It’s March again.
For the past year, we have marveled — when we could summon the energy — at the elasticity of time.
Our lives shrank, routines were upended, children and parents were relegated to the same rooms for days without breaks. Offices, gyms, theaters and arenas emptied. Every new development was cursed as “unprecedented.”
Somehow time went on, through summer, fall, a different type of holiday season and a new year. Now it is March, yet again, and we are moving into our second year of pandemic life. Even with the promise of vaccines, we are tired.
The second time around, a Zoom birthday party has lost its novelty. Another online Passover Seder reminds us that we’re still here. A year into a “Groundhog Day” kind of existence, this month has the potential to be an emotional beast.
Kimberly Gordon, a psychiatrist and professor at the University of Maryland medical school, sees the month as a time to connect with the heady emotions and reflect.
“Trauma keeps score, and it keeps score in our body and our brains,” Gordon said. “We all are having to adjust to a different environment.”
She recommends doing body scans and paying attention to physical signals.
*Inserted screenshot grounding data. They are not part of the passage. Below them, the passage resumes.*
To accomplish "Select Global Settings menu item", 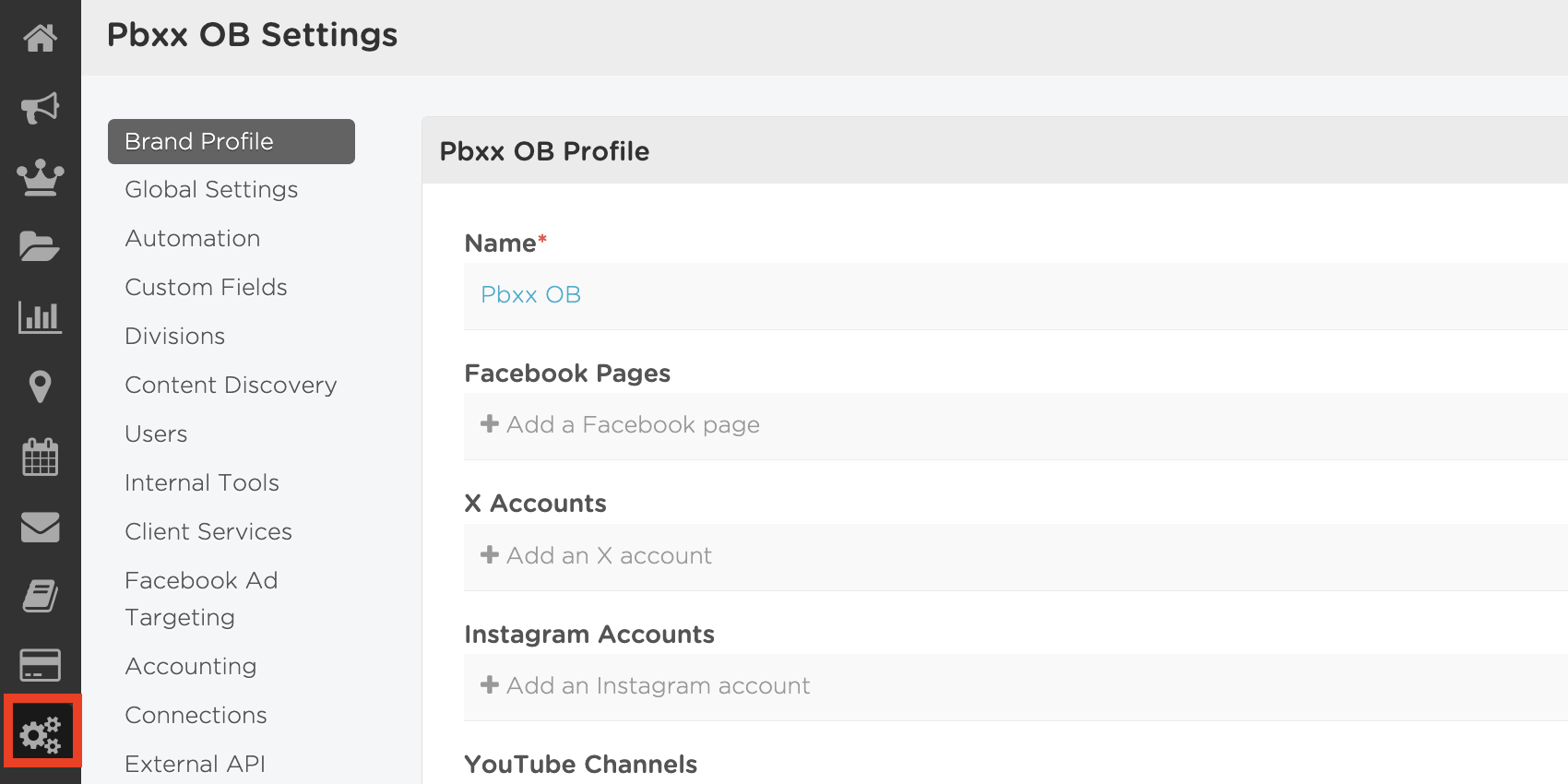I will (211, 189).
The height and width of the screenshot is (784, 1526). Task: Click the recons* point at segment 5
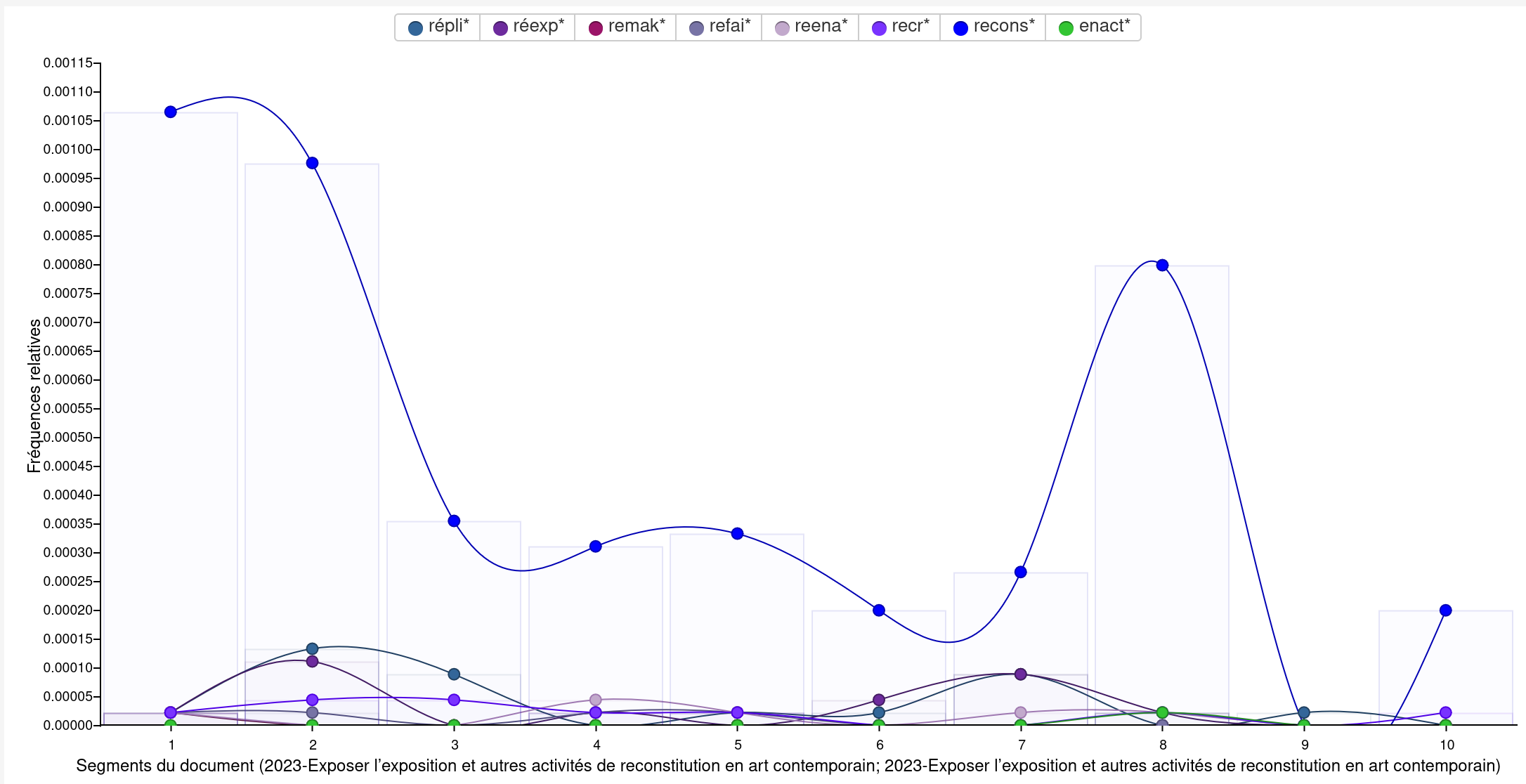point(737,533)
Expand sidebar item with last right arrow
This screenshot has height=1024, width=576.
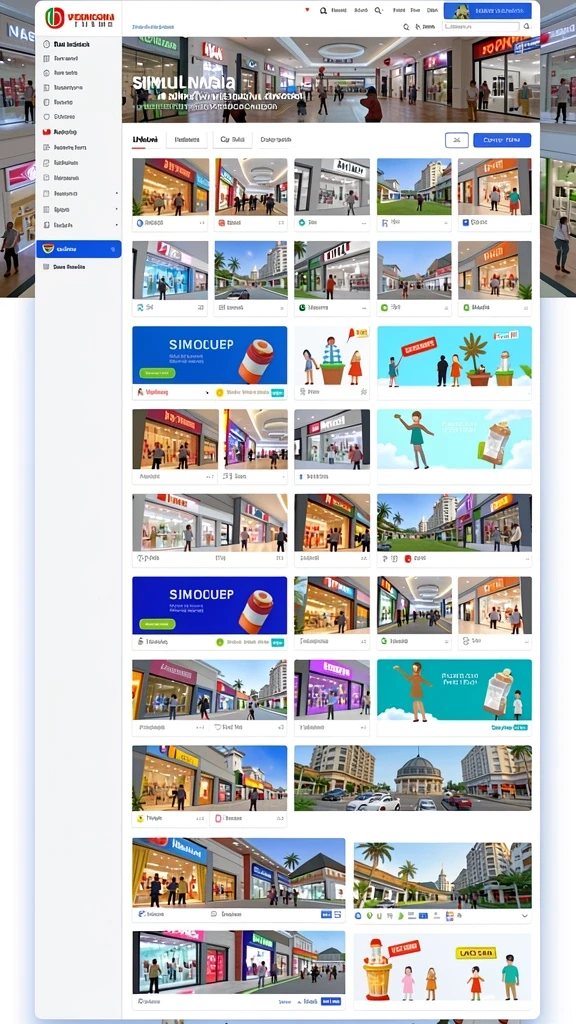(117, 225)

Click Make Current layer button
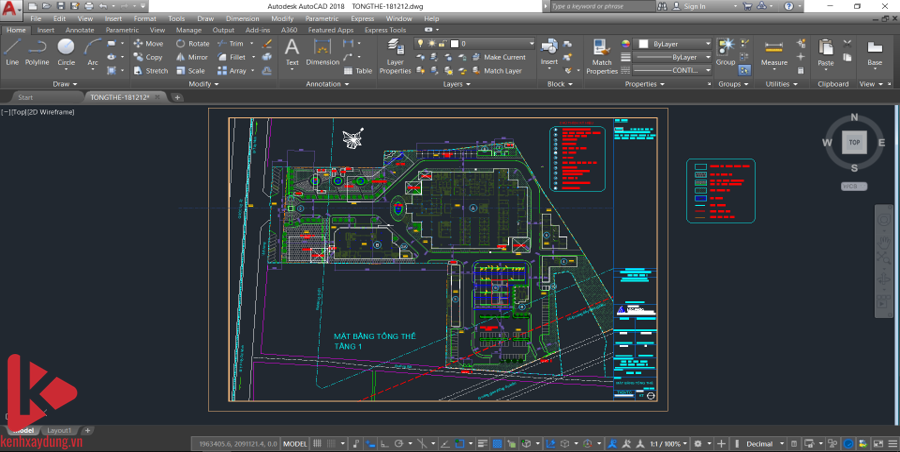504,57
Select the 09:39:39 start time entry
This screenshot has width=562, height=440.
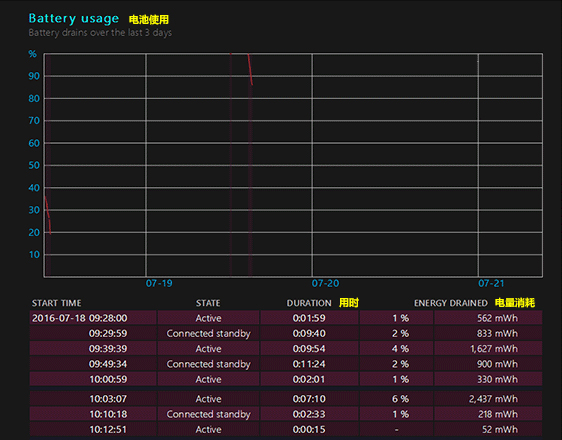point(108,349)
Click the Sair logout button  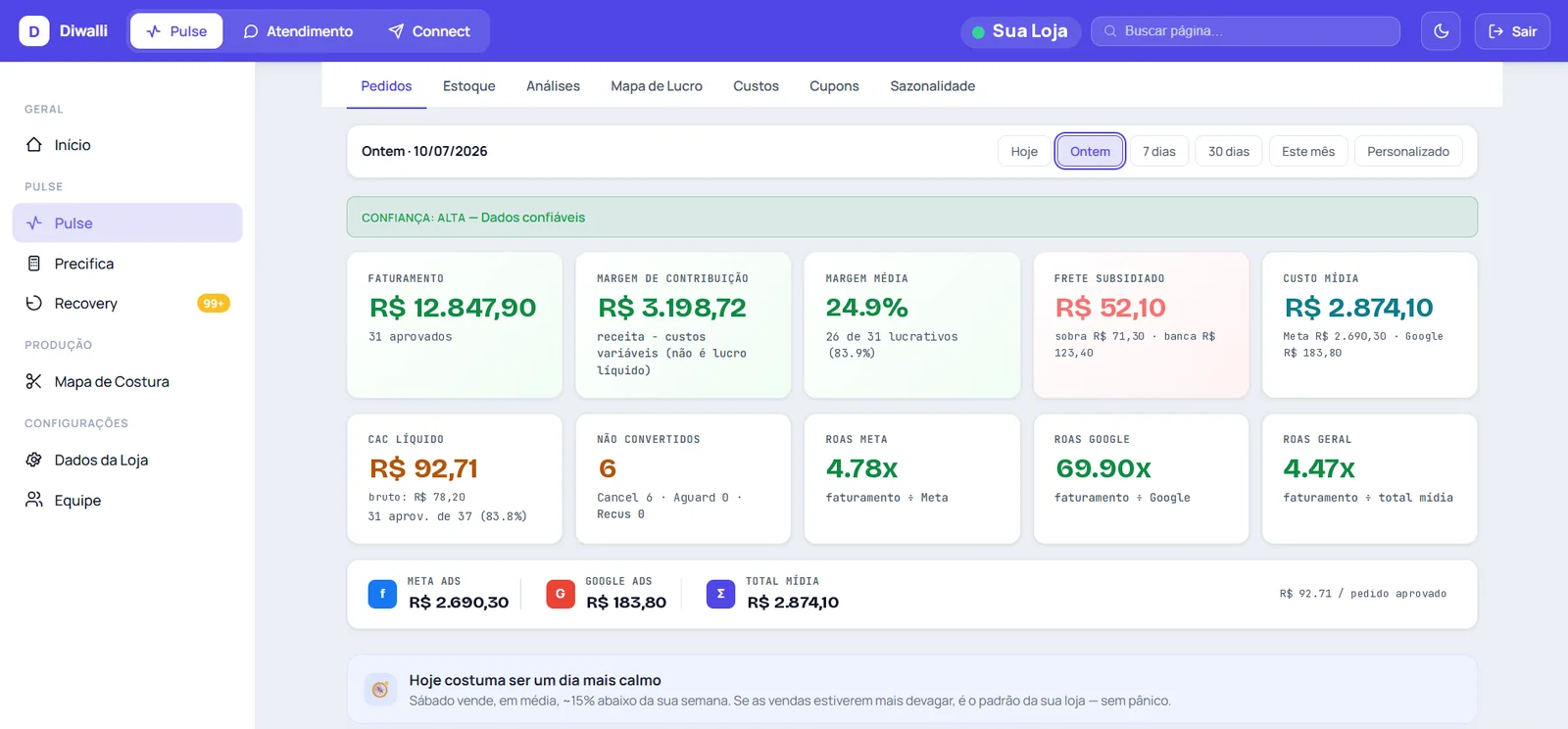(1512, 31)
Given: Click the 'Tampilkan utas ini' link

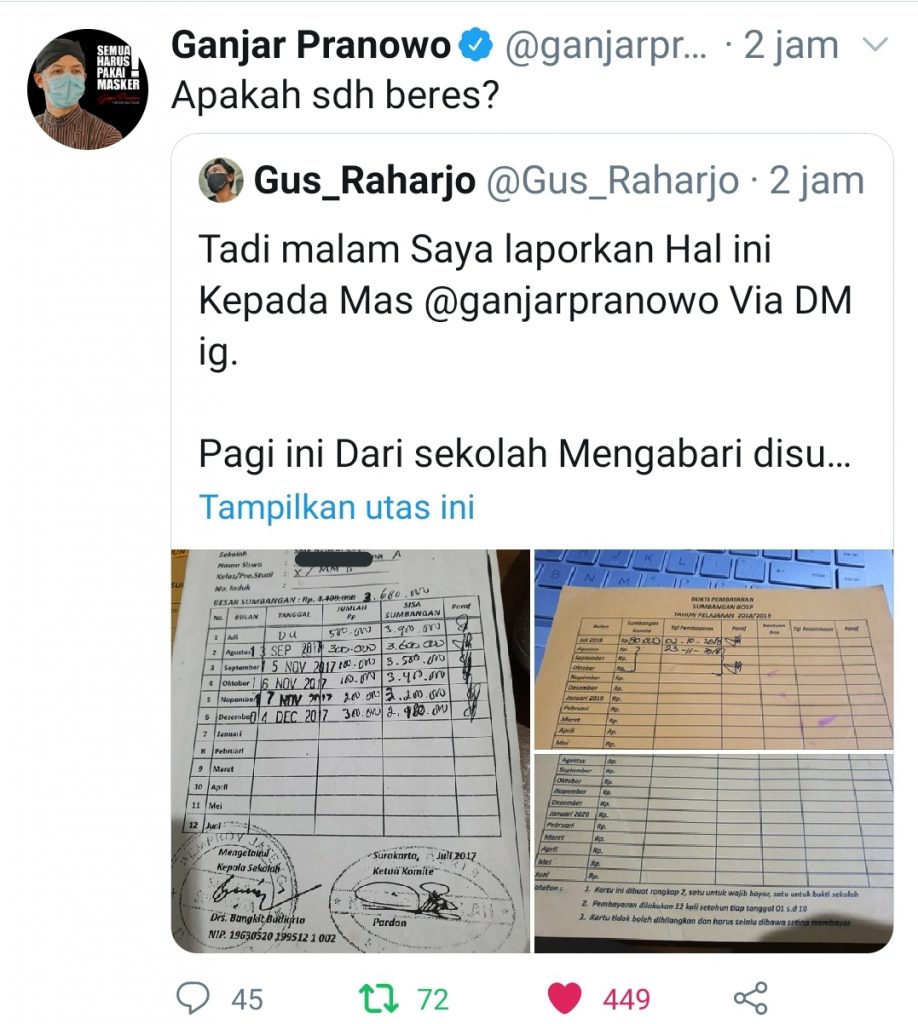Looking at the screenshot, I should pyautogui.click(x=336, y=507).
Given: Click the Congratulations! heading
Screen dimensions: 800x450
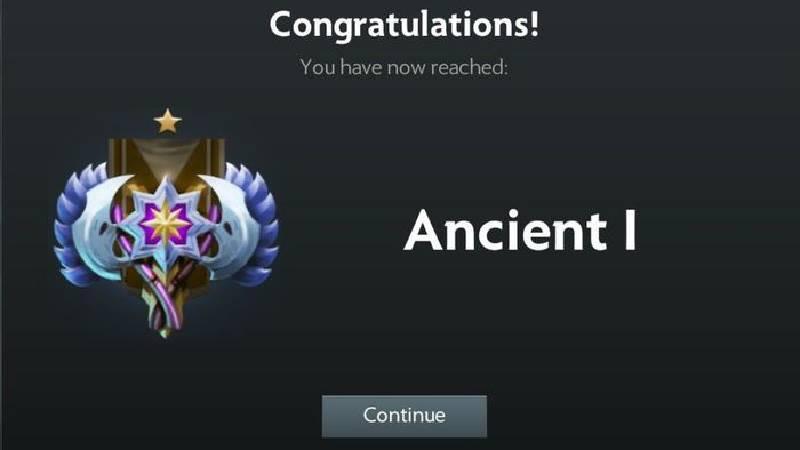Looking at the screenshot, I should pos(404,24).
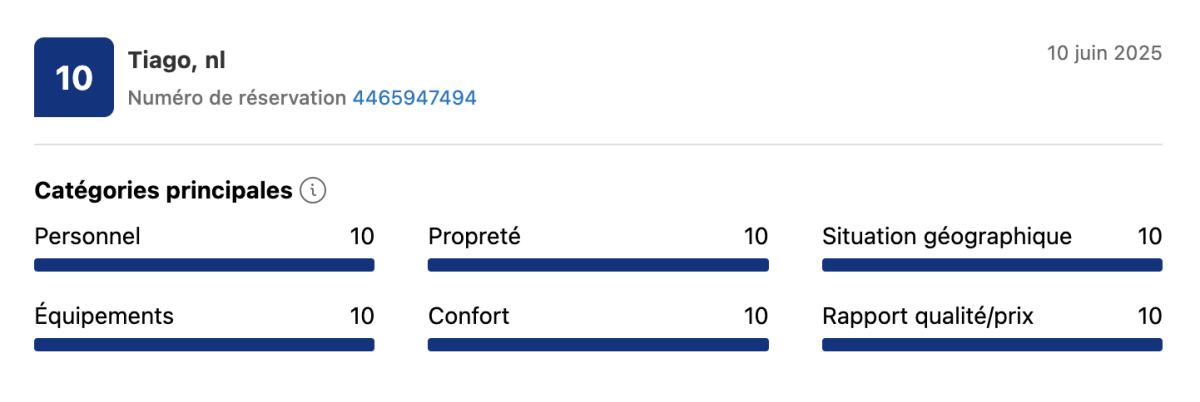This screenshot has height=402, width=1200.
Task: Click the review date 10 juin 2025
Action: click(1104, 53)
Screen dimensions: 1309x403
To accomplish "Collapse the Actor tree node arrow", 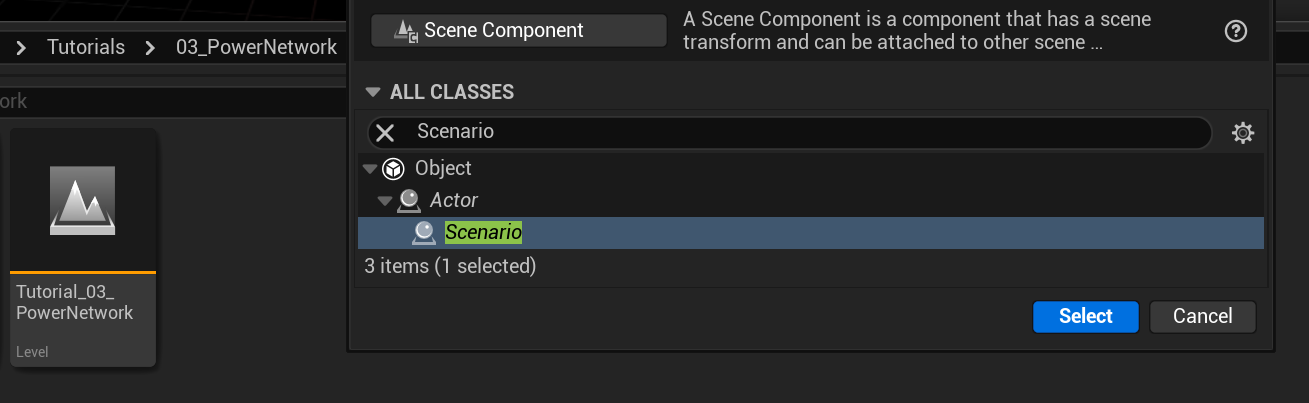I will click(x=385, y=200).
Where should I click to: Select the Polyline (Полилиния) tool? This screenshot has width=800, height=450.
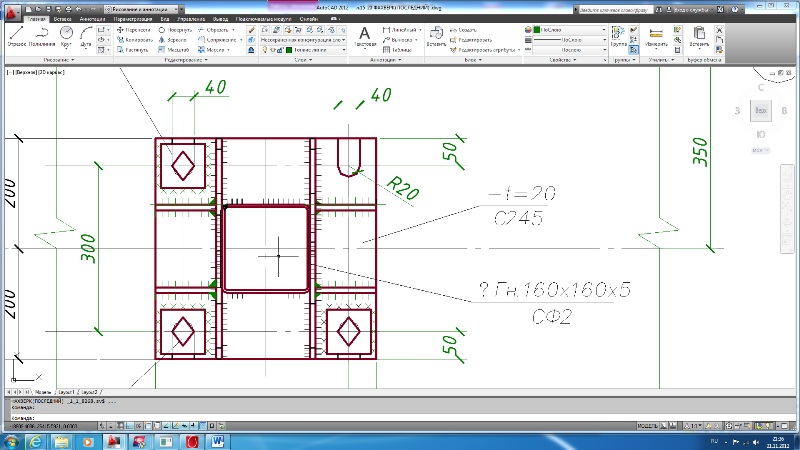42,36
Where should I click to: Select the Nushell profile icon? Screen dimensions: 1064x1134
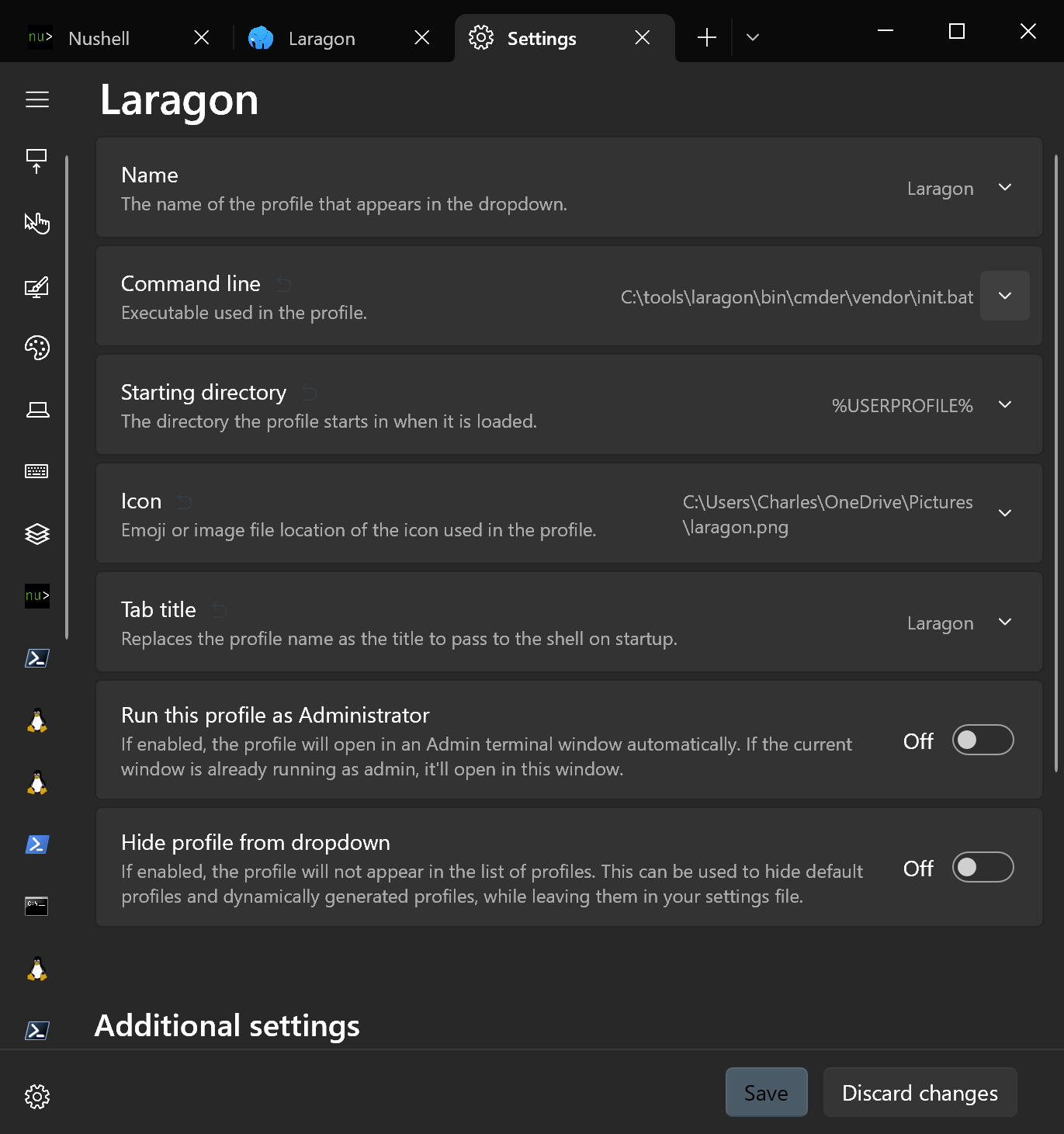coord(36,596)
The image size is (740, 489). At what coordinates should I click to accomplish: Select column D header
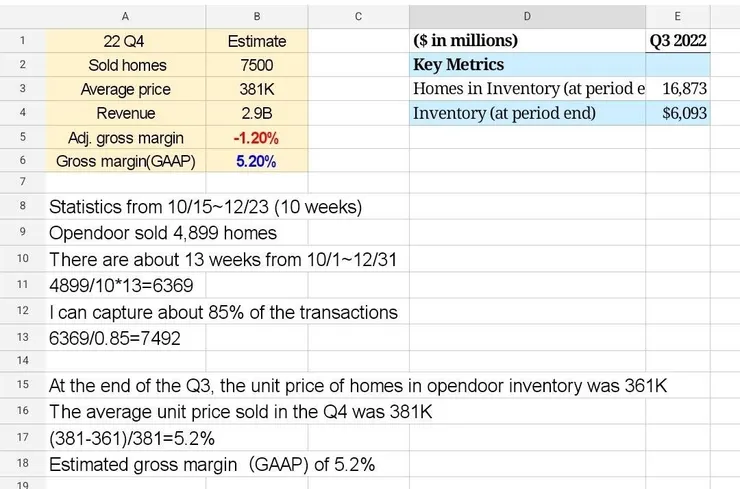tap(527, 16)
“Allow your body to reset. What type of triggers are you having in your body? What sensations are you having in your body about that trauma? See where the emotion sits,” she said. People can harbor stress in their hands, back or stomach, she said. Gordon herself gets headaches.
“Think about strategies that you can use to combat that. If you’re one of those people who get headaches when you’re stressed, you may be dehydrated, you may need to get a little bit more sleep. You may need to put your phone aside and turn off the TV so your eyes are not getting strained.”
Gordon adds the strain can be more intense for those who have experienced loss in the last year.
“For some people the shock is over, and they think, ‘I don’t know really what I feel, but I know it’s not how I used to feel.’ The expectation to return to normal is a little bit premature. The expectation for right now is to reset and refocus and to recuperate,” she said.
As a Louisiana native, Gordon has experienced collective grief during Hurricane Katrina and its aftermath. Despite the gravity of the past year, she says she is optimistic about our ability to emerge from it. To do that, however, we need to allow extreme feelings, she says.
“Whenever you experience a disaster or a traumatic event, the natural inclination is, ‘Let me just stay busy so I don’t have to think about what happened.’ But the most adaptive way to cope with it is actually to take that time to process,” she said.
One only has to look so far as their cellphone to be reminded of what life used to be like. iPhones deluge their owners by featuring photos from a year ago. Facebook presents a post from the Before Times as soon as you open it up, taunting you with past vacations, dinners inside restaurants and parties as we mourn an increasingly distant life. Then there’s the digital detritus of abandoned plans and lost loved ones. Even the big events that were salvaged virtually or postponed add to our collective sense of grief.
“We’ve lost a lot of rituals that are fundamental to human happiness — wedding celebrations and graduations and having grandparents look at kids when they arrive. This is going to be one of these epic periods of loss in our social life and that will hurt,” said Dacher Keltner, a psychology professor at the University of California at Berkeley.
Like Gordon, he encourages sitting with it.
“It's also a profound opportunity to take stock of what we were missing before covid, what we can increase or augment. We really do need to take the time and reflect on the lessons learned and the time lost,” he said.
The upcoming months could also be hard in a way that baffles us because emotions are themselves viral, Keltner said. Even if we’re not suffering individually, the collective grief over losing half a million lives, systemic racism and mass unemployment can touch us.
“Our emotions are wildly contagious, and the people around us affect our emotions outside of our awareness — fear, happiness, disgust, joy. The people we know affect our emotions in these networks of contagion. … During trauma, we all construct narratives together,” Keltner said.
Our rapid shift to living our lives online only amplifies these effects.
To manage the tide of emotions, Gordon suggests living in the here and now.
To start with, your phone doesn’t have to be a vector of frustration.
“You can see images of what you were doing last year. It’s good to do that. Reflect on what you were doing last year, what you value now, what you valued then, and what you want to bring into 2021 or the future,” she said.
It’s also important to celebrate the good — the impressive feat of developing a vaccine and the humor in new situations, however small.
Gordon suggests connecting with your community or organizations that may be active in causes you believe in to figure out how to make an impact in the future.
“That is a way to channel frustrations, by doing good for others. Take the focus off yourself and put the focus on someone else. If you know somebody who’s lost a loved one, get connected, call them, find out how they’re doing, ask them if they need to talk about it.”